STATED TASK A: In the forum post, what does the teacher say will cost marks?
STATED TASK B: Please write out the part of the forum post between "That would be" and "do the trick.", inclusive.

EXCERPT TO READ:
..............................

Postby Mavrisa » Sun Nov 15, 2009 6:19 am UTC

squareroot1 wrote:Try to fit a clutch into the drivetrain.

That would be an interesting method, and we might get bonus points for creativity but my teacher says we lose marks if the motor must continually run. The gears would be a good idea but I don't really have the ability to make them, so it would have to be wheels.

squareroot1 wrote:Even simpler method is to do away with the bucket, have the motor continually running, and fashion 'walls' to the chain with periodic 'floors'.

I think this would be considered taking the easy way out, which we'd lose marks for :(
That will be our last resort though.

Mr. Freeman wrote:I don't know if you can switch balls or wrap the current one in something conductive, but two wires spaced a little bit apart would do the trick.

..............................

STORED DATA:
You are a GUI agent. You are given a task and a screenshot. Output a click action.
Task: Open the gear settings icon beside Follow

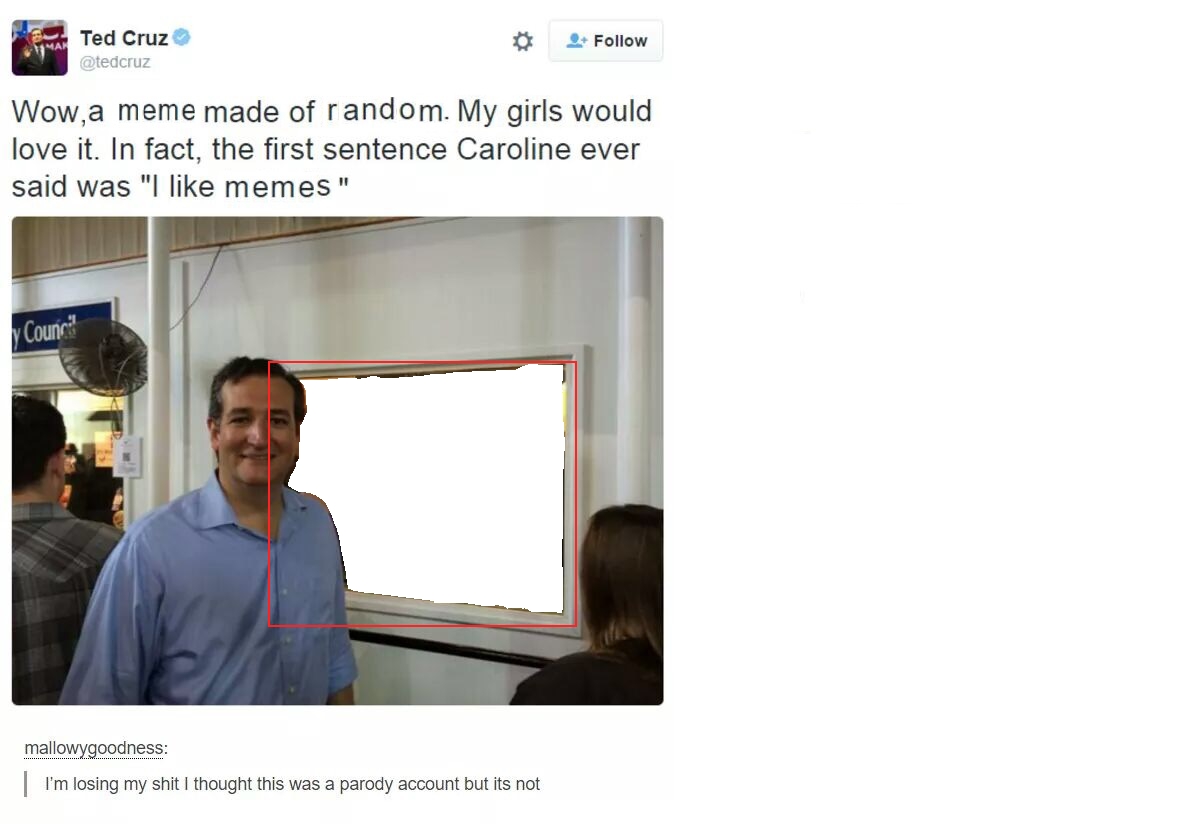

..............................

TASK SOLUTION A: Having the motor run continually.

TASK SOLUTION B:
That would be an interesting method, and we might get bonus points for creativity but my teacher says we lose marks if the motor must continually run. The gears would be a good idea but I don't really have the ability to make them, so it would have to be wheels.

squareroot1 wrote:Even simpler method is to do away with the bucket, have the motor continually running, and fashion 'walls' to the chain with periodic 'floors'.

I think this would be considered taking the easy way out, which we'd lose marks for :(
That will be our last resort though.

Mr. Freeman wrote:I don't know if you can switch balls or wrap the current one in something conductive, but two wires spaced a little bit apart would do the trick.